Laporan firma riset ProdPro menunjukkan bahwa pada 2023, sekitar separuh dari pengeluaran produser AS untuk proyek film dan TV dengan anggaran lebih dari 40 juta dolar dilakukan di luar negeri. Sementara itu, produksi di kota asal Hollywood, Los Angeles, anjlok hampir 40 persen dalam satu dekade terakhir, menurut data FilmLA.
Penurunan ini semakin diperparah oleh kebakaran hebat yang melanda California pada Januari lalu.
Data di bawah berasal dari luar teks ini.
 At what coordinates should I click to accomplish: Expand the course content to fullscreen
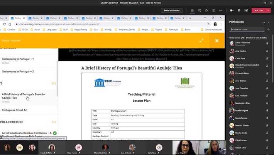(x=201, y=40)
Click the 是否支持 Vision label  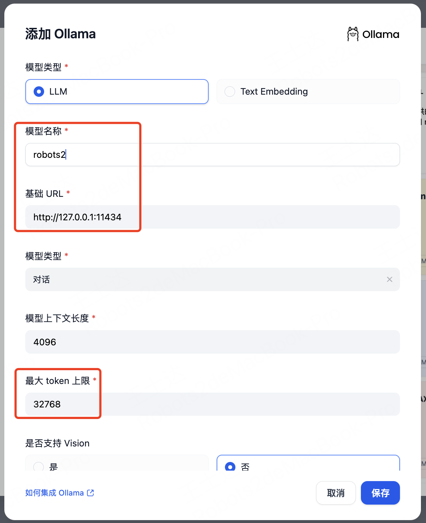[57, 443]
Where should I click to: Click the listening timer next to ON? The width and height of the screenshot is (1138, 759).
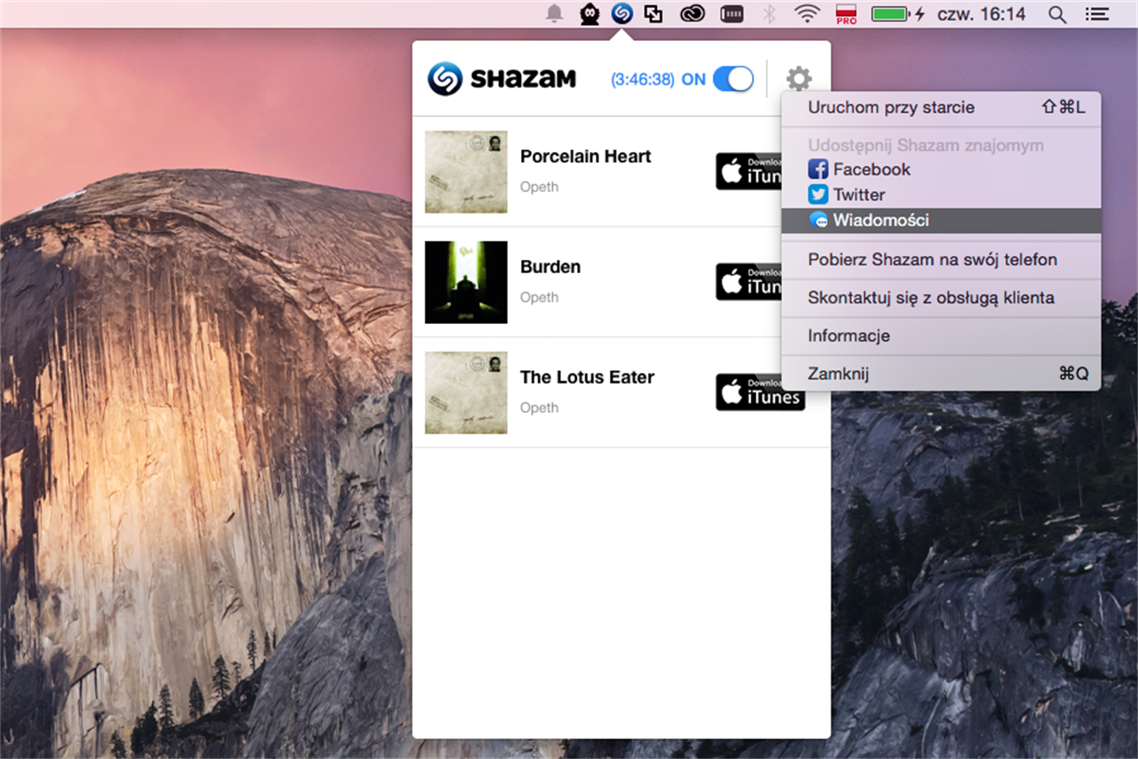[x=642, y=78]
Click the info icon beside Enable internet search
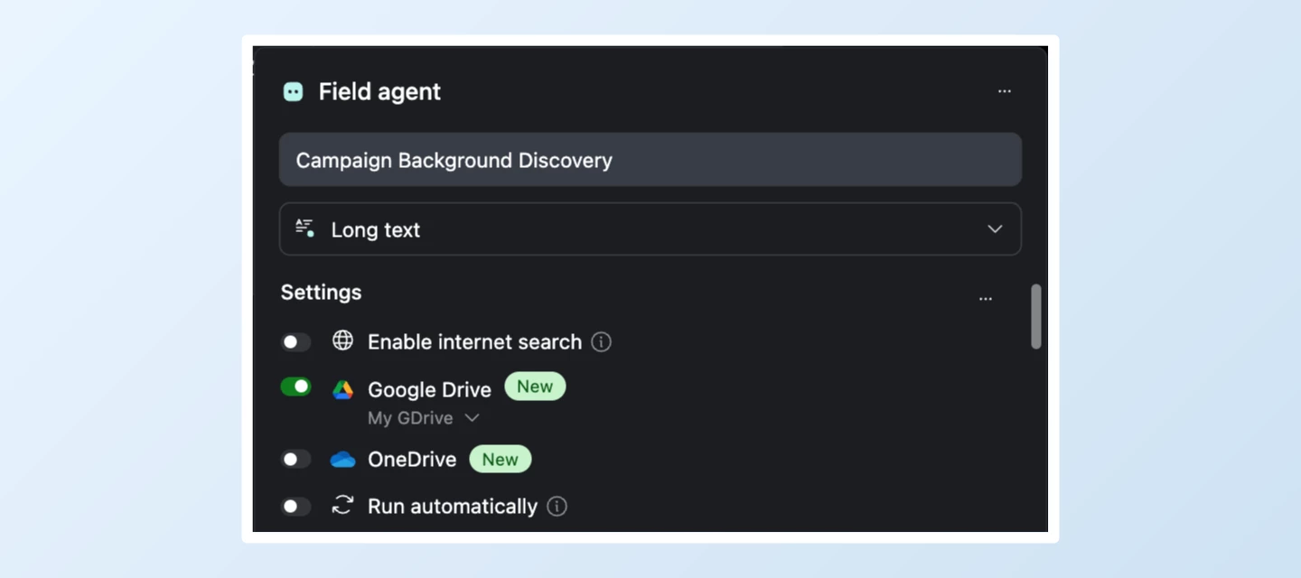 click(x=601, y=341)
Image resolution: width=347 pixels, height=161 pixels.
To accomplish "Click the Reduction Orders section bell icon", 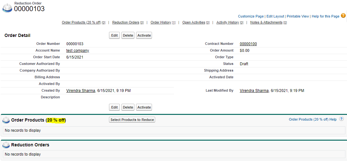I will click(x=6, y=145).
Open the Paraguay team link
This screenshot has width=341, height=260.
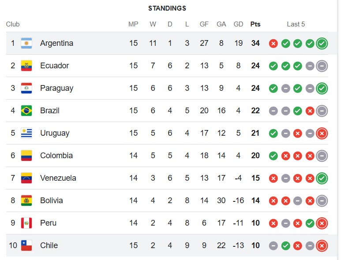[57, 88]
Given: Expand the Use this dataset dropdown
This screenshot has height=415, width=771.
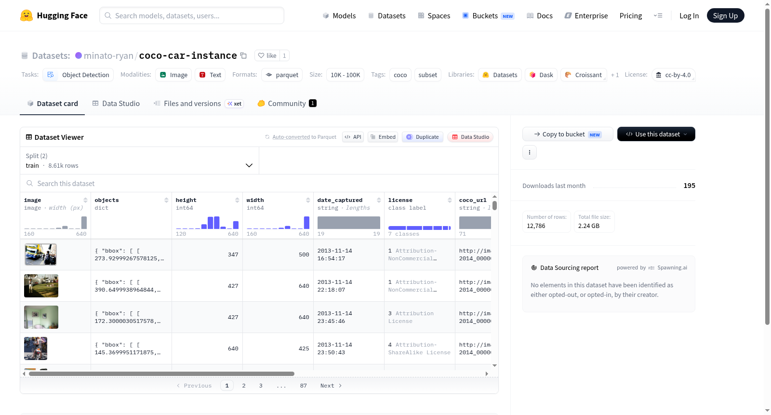Looking at the screenshot, I should 656,134.
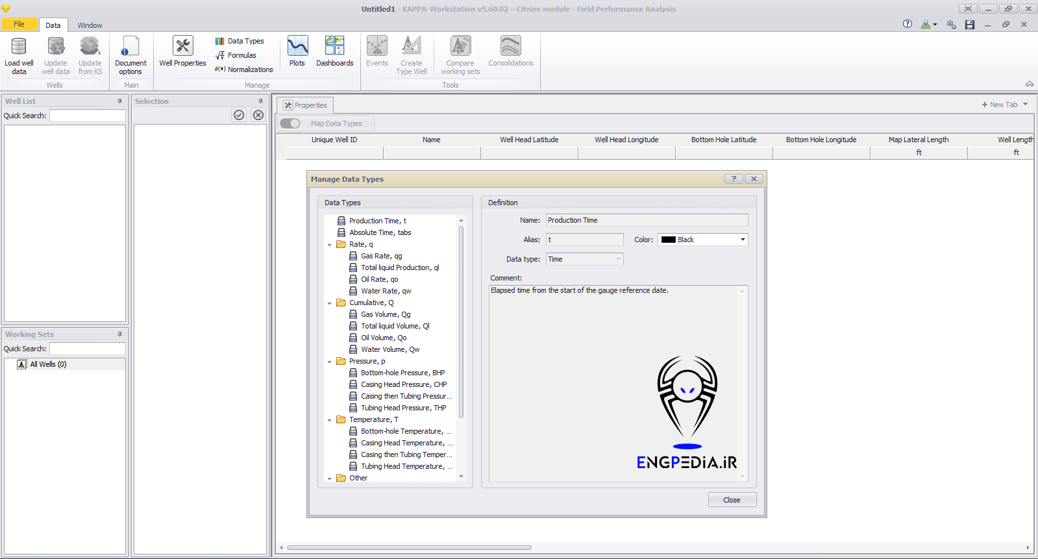This screenshot has height=559, width=1038.
Task: Toggle the Map Data Types switch
Action: click(290, 123)
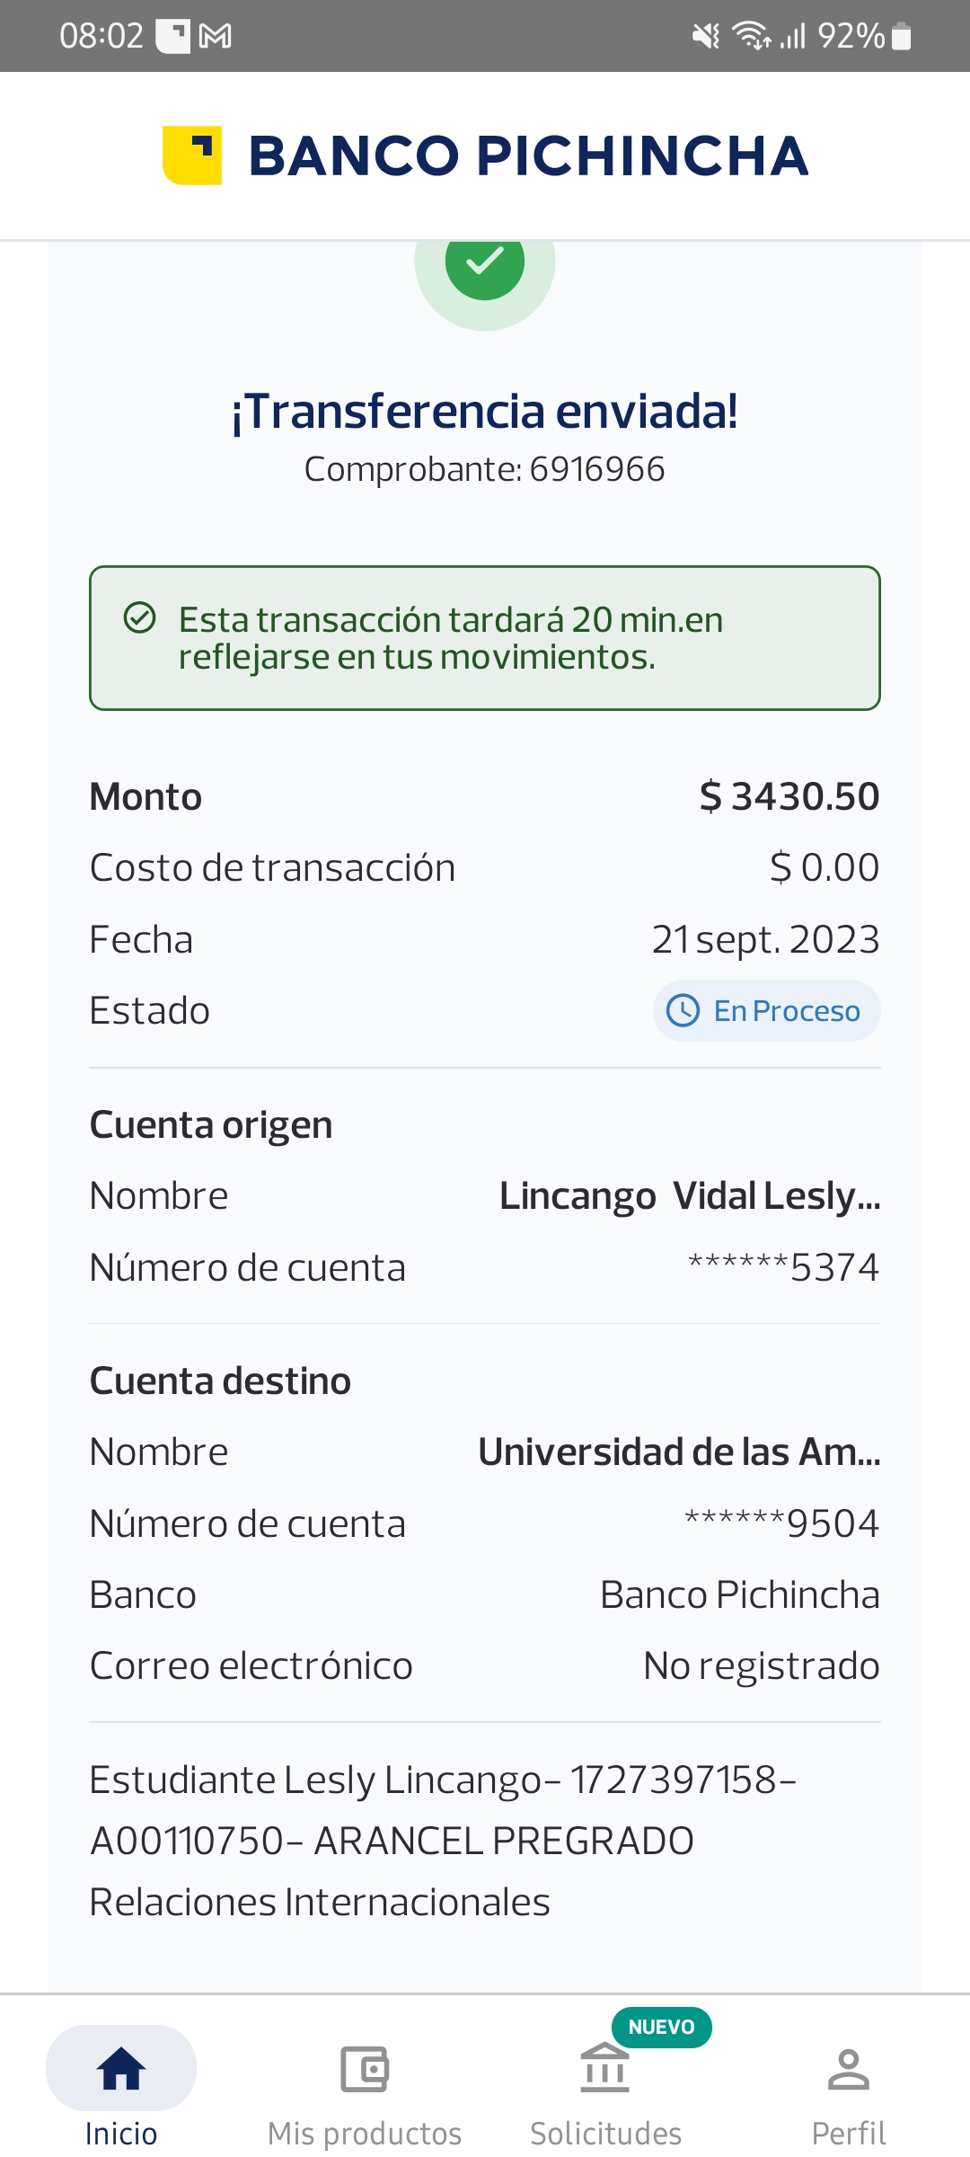Screen dimensions: 970x2157
Task: Tap the green success checkmark icon
Action: [485, 262]

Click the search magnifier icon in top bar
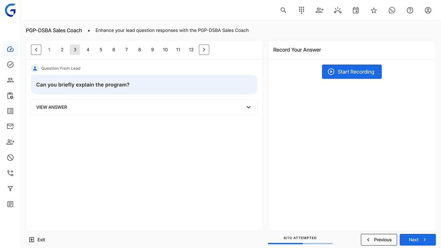pos(283,10)
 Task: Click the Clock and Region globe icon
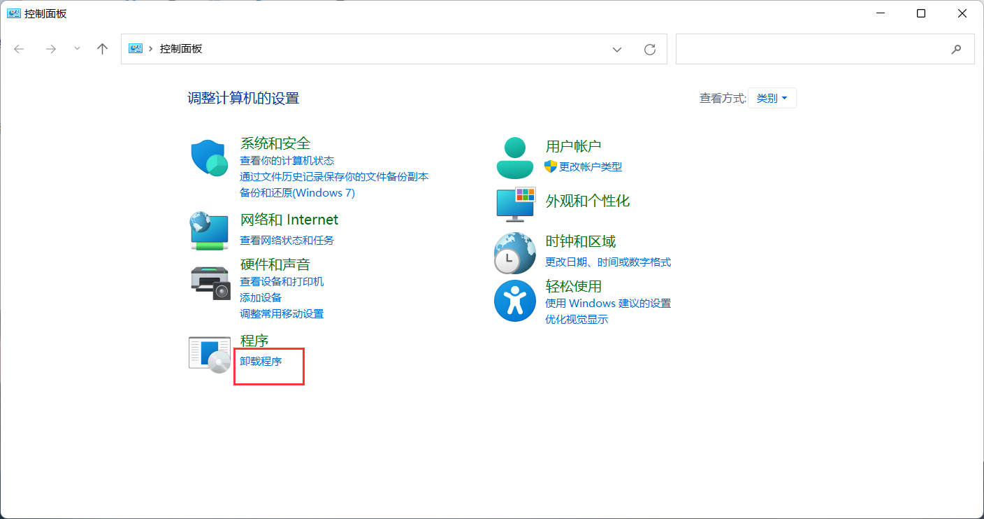tap(515, 253)

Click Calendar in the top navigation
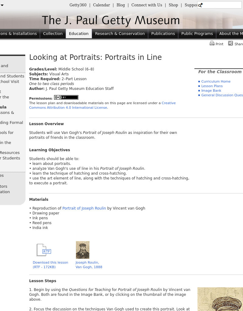tap(101, 5)
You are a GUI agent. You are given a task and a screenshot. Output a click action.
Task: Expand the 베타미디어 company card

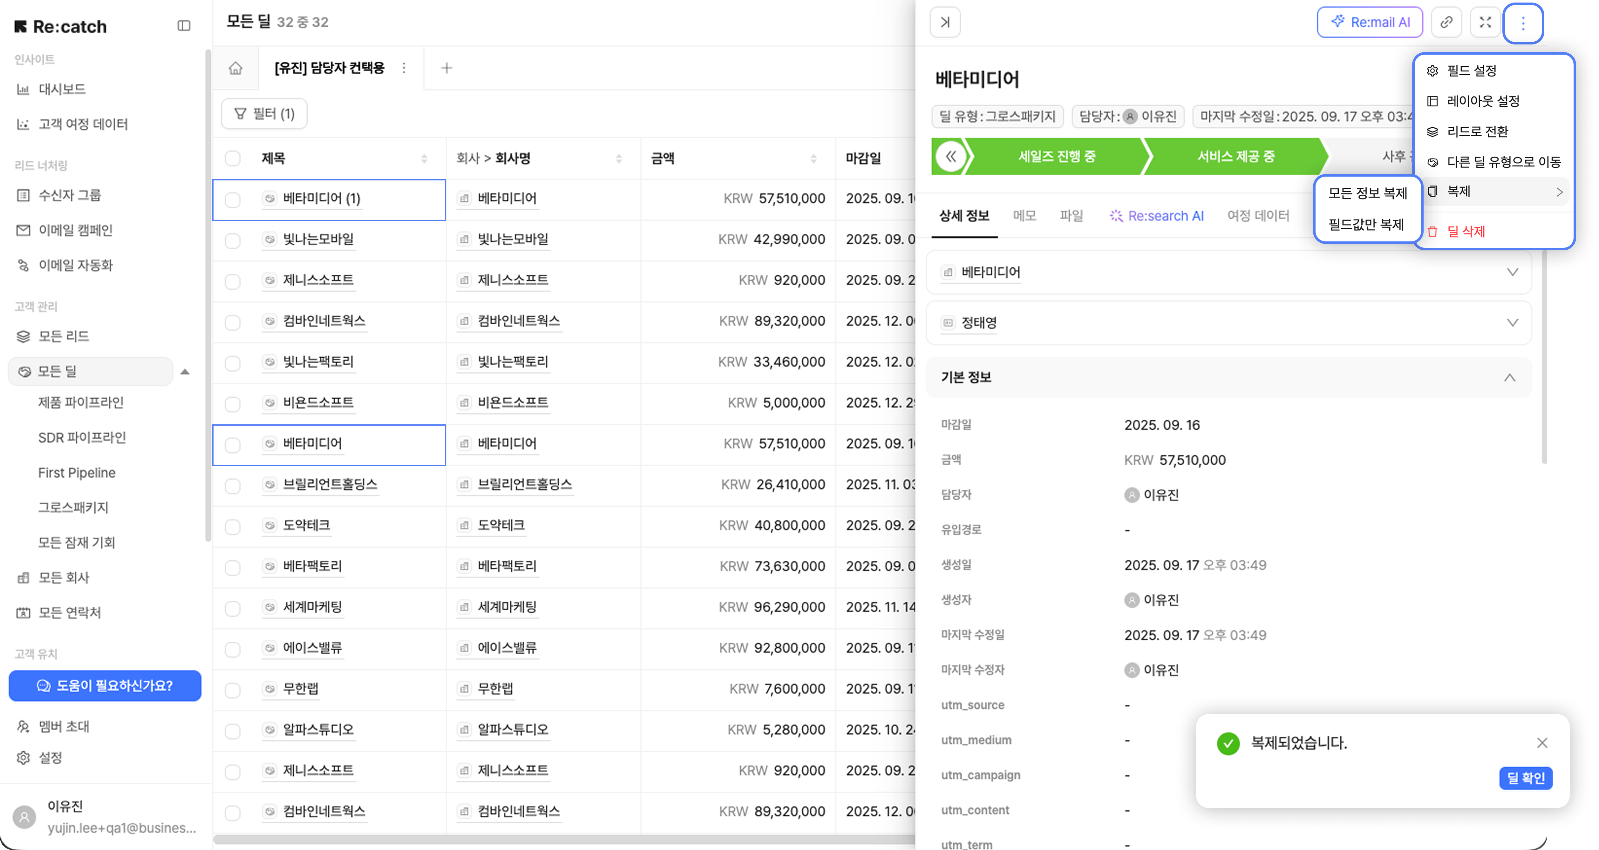(1512, 272)
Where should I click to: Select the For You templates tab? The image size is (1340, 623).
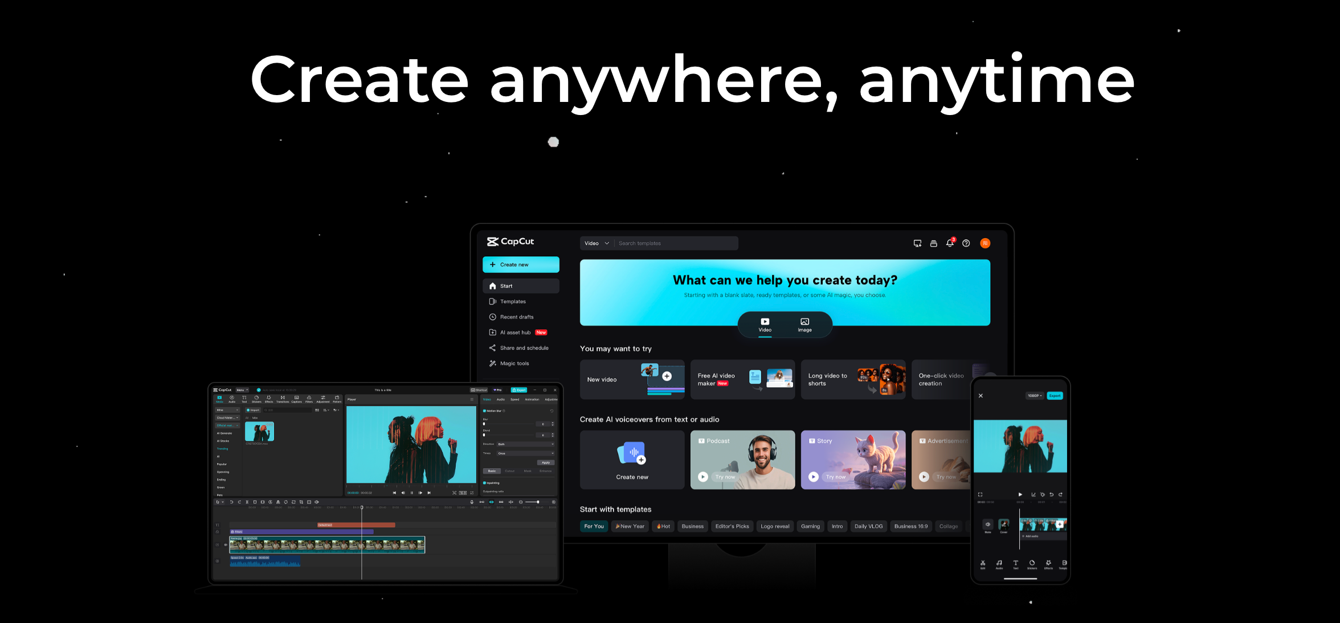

Kondisi tersebut memicu kekhawatiran bahwa para pekerja industri di balik layar, seperti teknisi suara dan perancang kostum, akan meninggalkan kota tersebut.
ProdPro mencatat bahwa California hanya menempati peringkat keenam sebagai lokasi favorit syuting dalam dua tahun ke depan. California kalah dari Toronto, Inggris, Vancouver, Eropa Tengah, dan Australia.
Respons Global dan Kekhawatiran Pembalasan
Para pemimpin Australia dan Selandia Baru telah menyatakan akan membela industri perfilman lokal mereka. Sejumlah film Marvel diketahui mengambil lokasi syuting di Australia. Sementara itu, Selandia Baru telah lama menjadi lokasi utama film The Lord of the Rings.
Mantan pejabat senior Departemen Perdagangan AS, William Reinsch, yang kini menjadi peneliti senior di Center for Strategic and International Studies, memperingatkan potensi balasan dari negara lain. “Retaliasi akan menghancurkan industri kita. Kita lebih banyak kehilangan daripada mendapatkan,” ujarnya.
Trump sebelumnya telah menunjuk sejumlah tokoh Hollywood konservatif, seperti Jon Voight, Sylvester Stallone, dan Mel Gibson, untuk menjalankan sebuah visi. Mereka dipercaya untuk “membangkitkan kembali Hollywood agar lebih besar dan kuat dari sebelumnya.”
Namun, tanpa rincian konkret, kebijakan tarif ini justru memunculkan kekhawatiran baru di kalangan pelaku industri hiburan Amerika. Bayang-bayang perang dagang yang baru semakin memperburuk ketidakpastian.